Challenge one: The search for a positive program

It is thanks to Yatseniuk that in this election we have an opportunity to vote positively. He has at least four clear, positive purposes. They are his industrial policy, a policy to improve the efficiency of the national agrarian sector, strong state medical and education sectors and an increase in the army’s fighting efficiency.

Every single aim anticipates an increase in the role of the state and development of state institutions. While other candidates keep promising various social boons, nobody really talks about the fact that Ukrainian state institutions are failing to fulfill the aim of their existence. Ukraine simply has no government and institutions that would take responsibility for the country’s development.

This point of the program was especially difficult for Yatseniuk to comprehend. We arrived at this simple conclusion after days and weeks of debates about the program. Yatseniuk was the first person in the team to raise the issue of building state institutions, and I personally consider it to be the main achievement of the 2010 campaign.

Challenge two: The temptation of populism

Yatseniuk’s political program provoked many controversies. I have to confess that early in the campaign I was among those who advised to not emphasize in public the complicated and often unattractive points that we had arrived to in The Front of Changes [Yatseniuk’s political party]. I thought that the campaign should use foolproof symbols and concepts of prosperity, success and a better life.

Yatseniuk persuaded me and other team members that all people should be addressed as equals, and sincerely. His argument is always simple: “I’m only 35, so how will I explain it to the voters later?”

I am roughly the same age as Yatseniuk, and am involved heavily in the campaign. I have to admit that saying the truth is one of the most difficult things for me. That’s because it’s difficult to tell people that their salaries will not grow several fold unless their productivity increases dramatically.

Challenge three: The minor candidates

By the middle of the election campaign many of Yatseniuk’s theses were openly plagiarized by other presidential candidates. Some of them used the values behind his program entitled The New Course, others used Yatseiuk’s rhetoric against him to drag away the votes of those who long new faces in politics.

It seemed that the ideas we strived so hard to develop were stolen, while our communication channels were shut. TV screens, advertising billboards and newspapers are full of clones with Yatseniuk’s theses, but he is nowhere to be found. I witnessed in the regions when people accused Yatseniuk of “not giving them attention” by staying off television. Obviously, they have no idea of the cost of such heavy presence on TV.

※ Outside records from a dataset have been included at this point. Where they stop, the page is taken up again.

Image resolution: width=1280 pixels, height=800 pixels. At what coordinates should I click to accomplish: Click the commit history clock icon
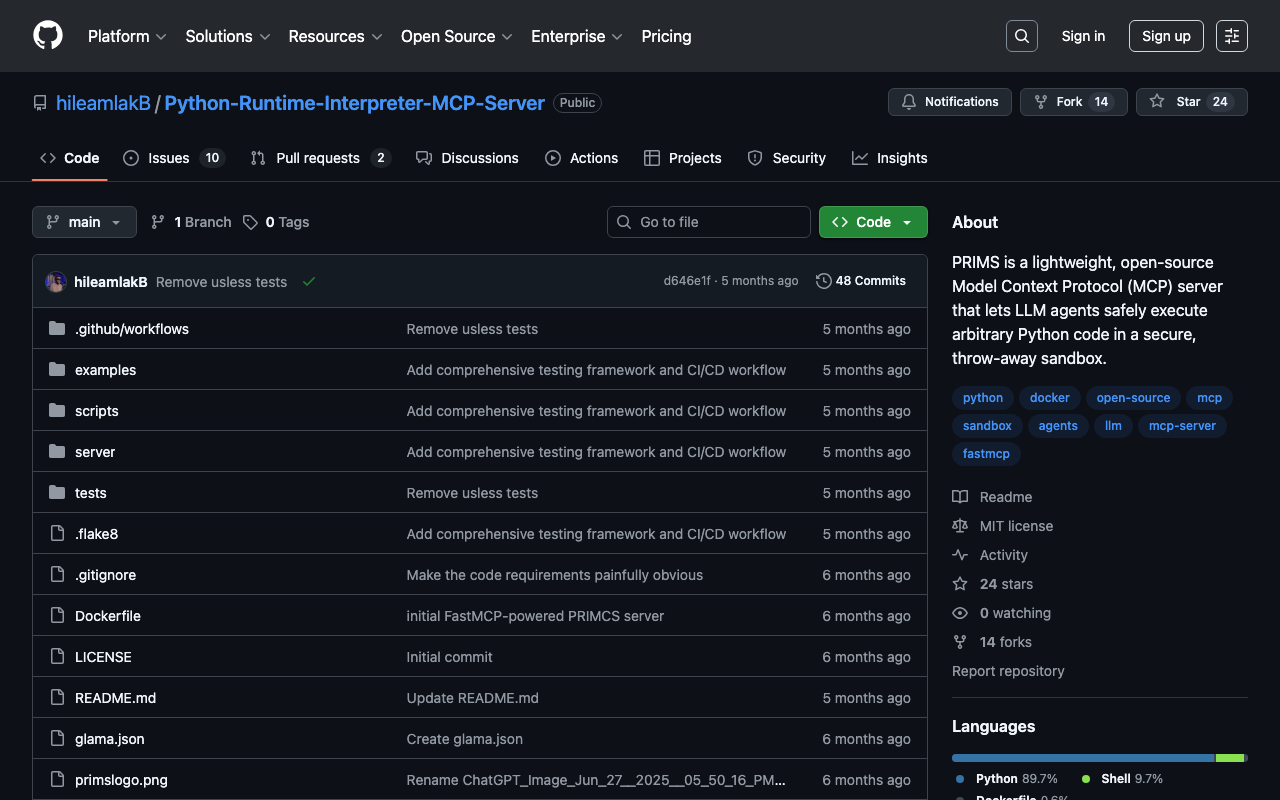click(823, 281)
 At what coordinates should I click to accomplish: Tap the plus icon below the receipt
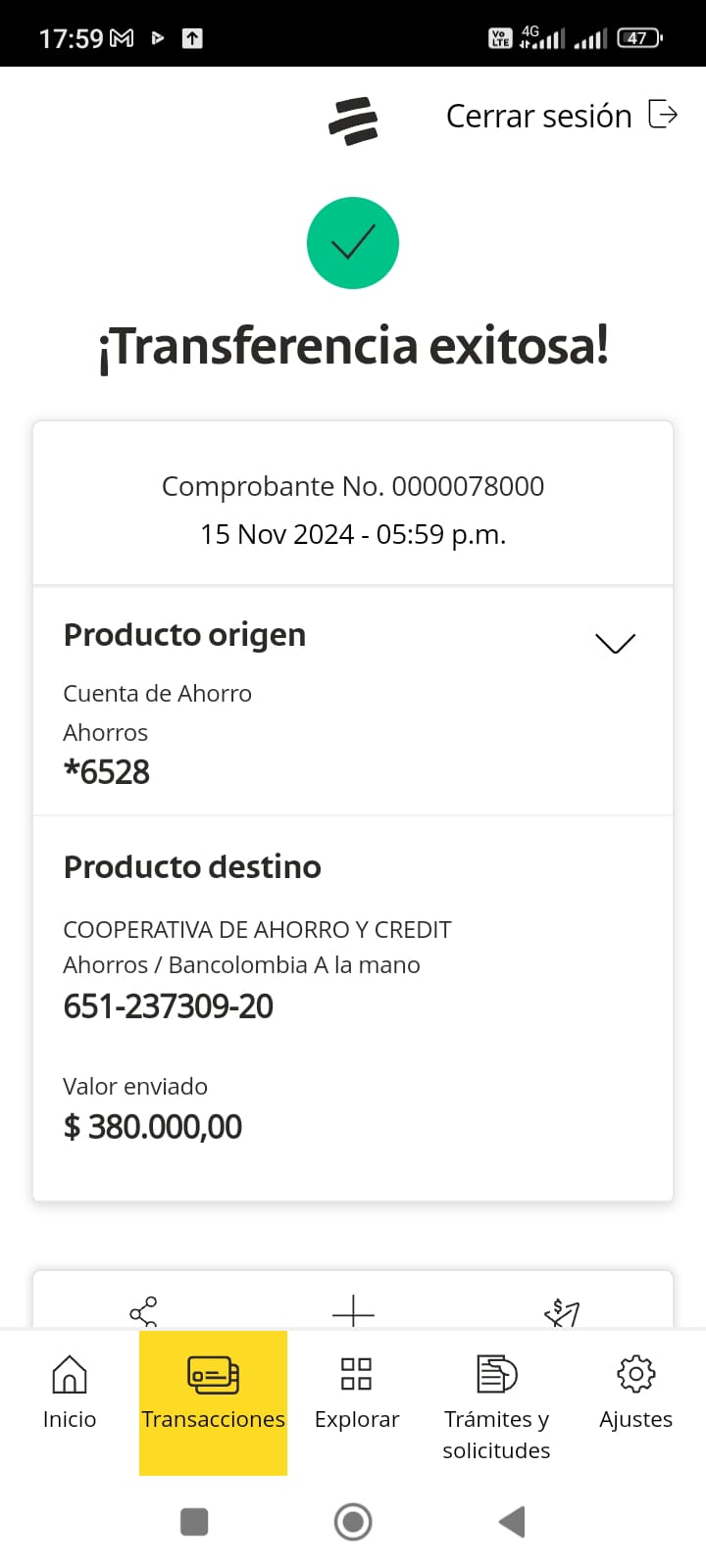pyautogui.click(x=353, y=1311)
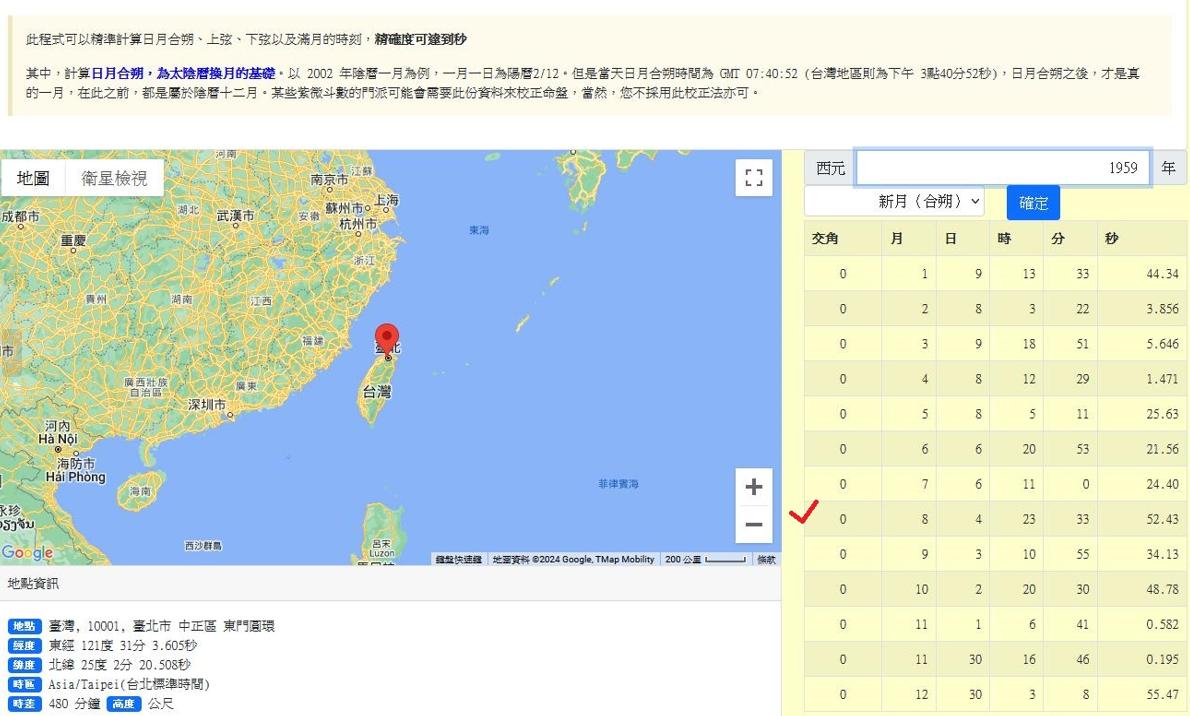Click the 地點 location badge

click(x=24, y=626)
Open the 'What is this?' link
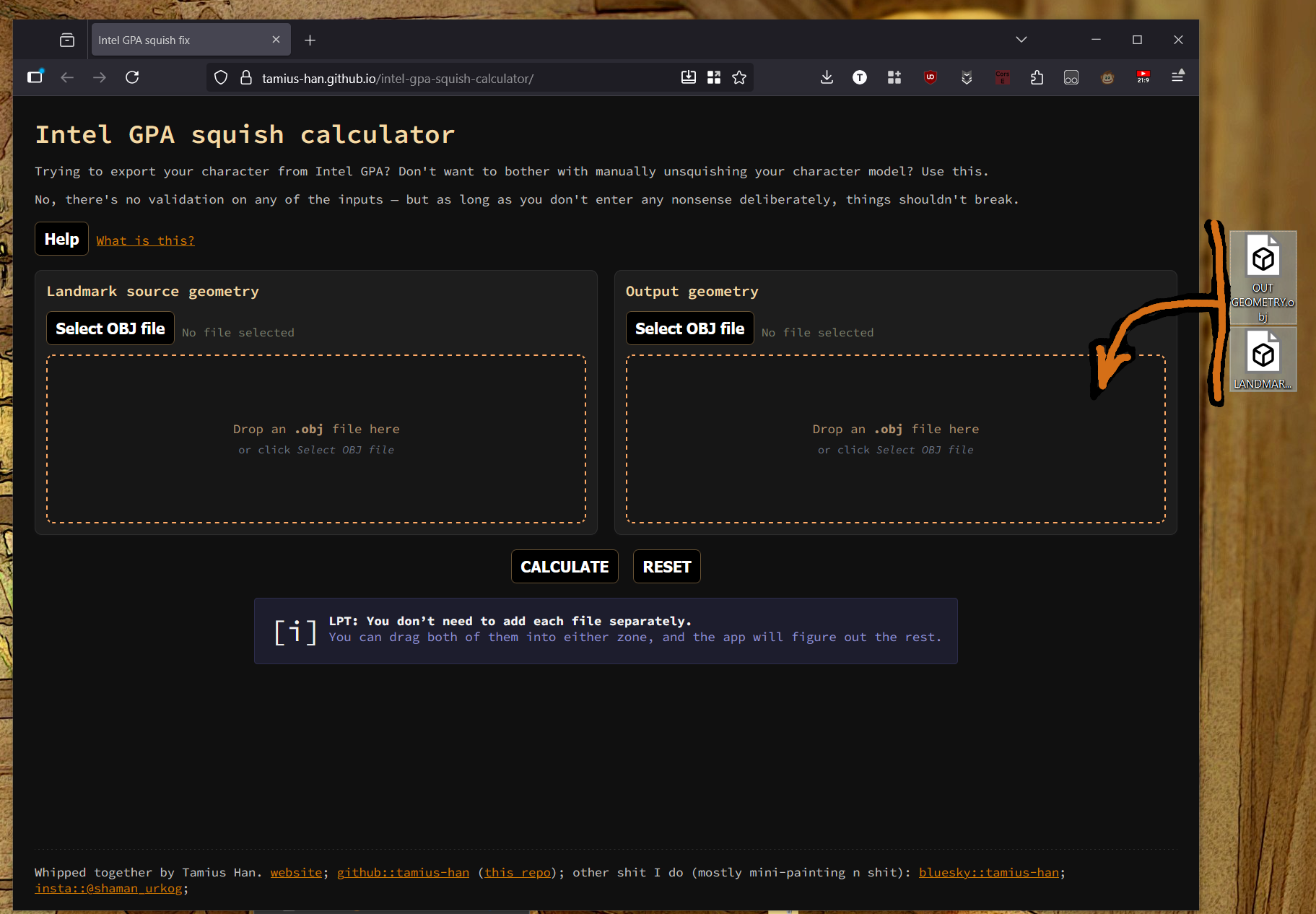The width and height of the screenshot is (1316, 914). click(146, 240)
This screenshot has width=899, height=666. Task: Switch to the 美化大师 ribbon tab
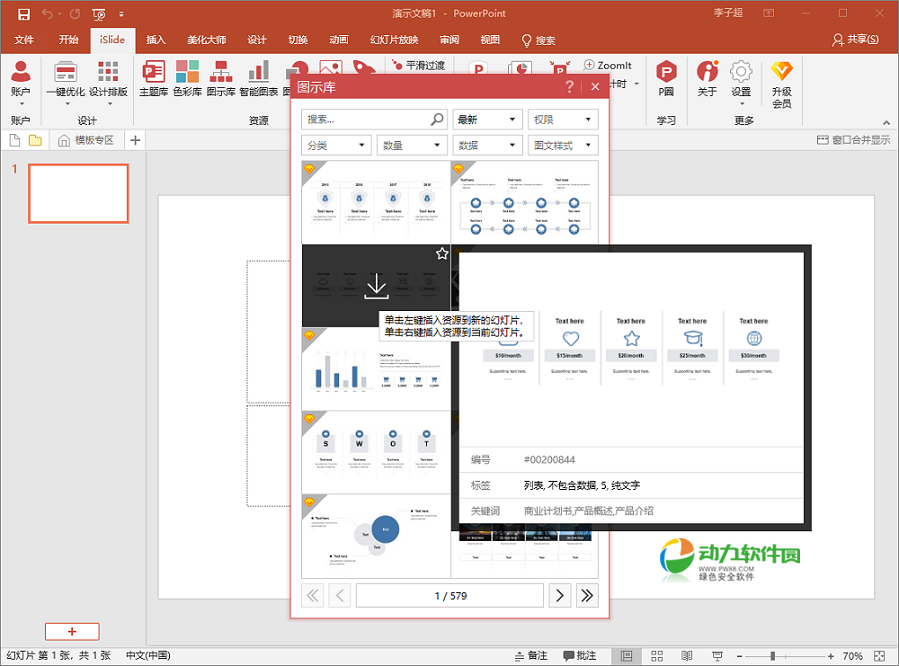[205, 40]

Challenge four: The black PR

The strongest emotions of this campaign were connected to dirty tricks, or “black PR” used against us. I cannot say they threw Yatseniuk off his balance, but one could hear strong language from him in this regard. This is especially true about polls.

For example, in October, we commissioned a private poll of 12,000 respondents. In the very same month the public pseudo-sociologists gave us half the rating we really had. In December the tendency persisted and, before the winter holidays, manipulations became outrageous. Initially, Yatseniuk paid a lot of attention to it, but eventually started to joke about it.

Sometimes, he would start the morning with a question: “So, what’s our rating now, is it in the minus yet?”

There is nothing unusual in that a 35-year-old politician remains optimistic. What’s unusual is the list of Yatseniuk’s achievements in top government jobs, including parliament speaker, foreign minister, and chief of the national bank. Thanks to his National Bank management during the 2004 crisis none of the Ukrainian depositors suffered, and this shows me his vast potential and decency. Yatseniuk is also one of the few candidates who freely speaks English.

I like to believe that elections – like a confession – are deeply personal and have to be honest. By lying to yourself in the voting booth, making compromises with your own conscience, and voting without faith in the candidate but out of fear of changes, a person abuses themselves and undermines their own future. I hope Ukraine will vote for something it really believes in, for its future.

Andriy Pyshny, PhD, is deputy head of the Front of Changes political party. He has previously worked as first deputy chief of the board of directors of Oshchadbank, deputy head of Ukreximbank, and deputy head of the president’s State Security and Defense Council.